Vu la procédure suivante :
Procédure contentieuse antérieure :
La société anonyme (SA) Technifrance a demandé au tribunal administratif de Lille de prononcer la décharge en droits et pénalités, à hauteur d'un montant total de 104 923 euros, des cotisations supplémentaires d'impôt sur les sociétés mises à sa charge au titre des années 2009 à 2012 ainsi que des rappels de taxe sur la valeur ajoutée et de cotisation sur la valeur ajoutée des entreprises auxquels elle a été soumise au titre de la période comprise entre le 1er janvier 2012 et le 31 décembre 2012.
Par un jugement n° 1602917 du 25 octobre 2018, le tribunal administratif de Lille a rejeté sa demande.
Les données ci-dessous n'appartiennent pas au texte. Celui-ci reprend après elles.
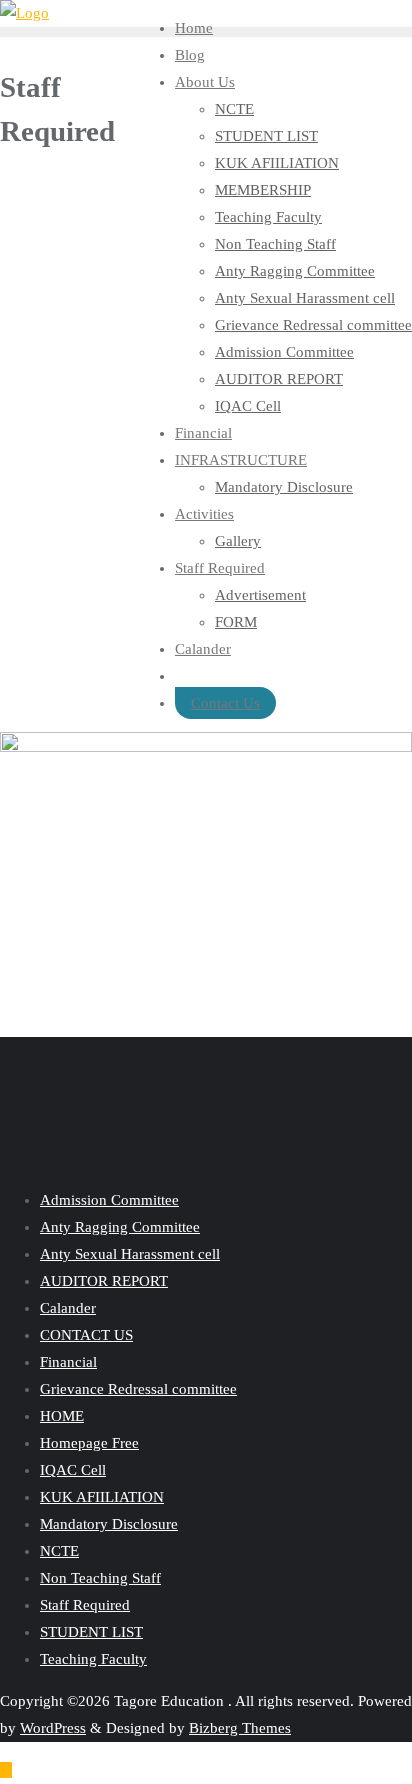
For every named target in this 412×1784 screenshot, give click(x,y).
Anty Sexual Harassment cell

Procédure devant la cour :
Par une requête et un mémoire, enregistrés le 17 décembre 2018 et le 21 mai 2019, la SA Technifrance, représentée par Me A..., demande à la cour :
1°) d'annuler ce jugement ;
2°) de prononcer la décharge des impositions contestées, mises en recouvrement le 30 octobre 2015, à hauteur de la somme totale de 104 923 euros ;
3°) de mettre à la charge de l'Etat une somme de 5 000 euros au titre de l'article L. 761-1 du code de justice administrative.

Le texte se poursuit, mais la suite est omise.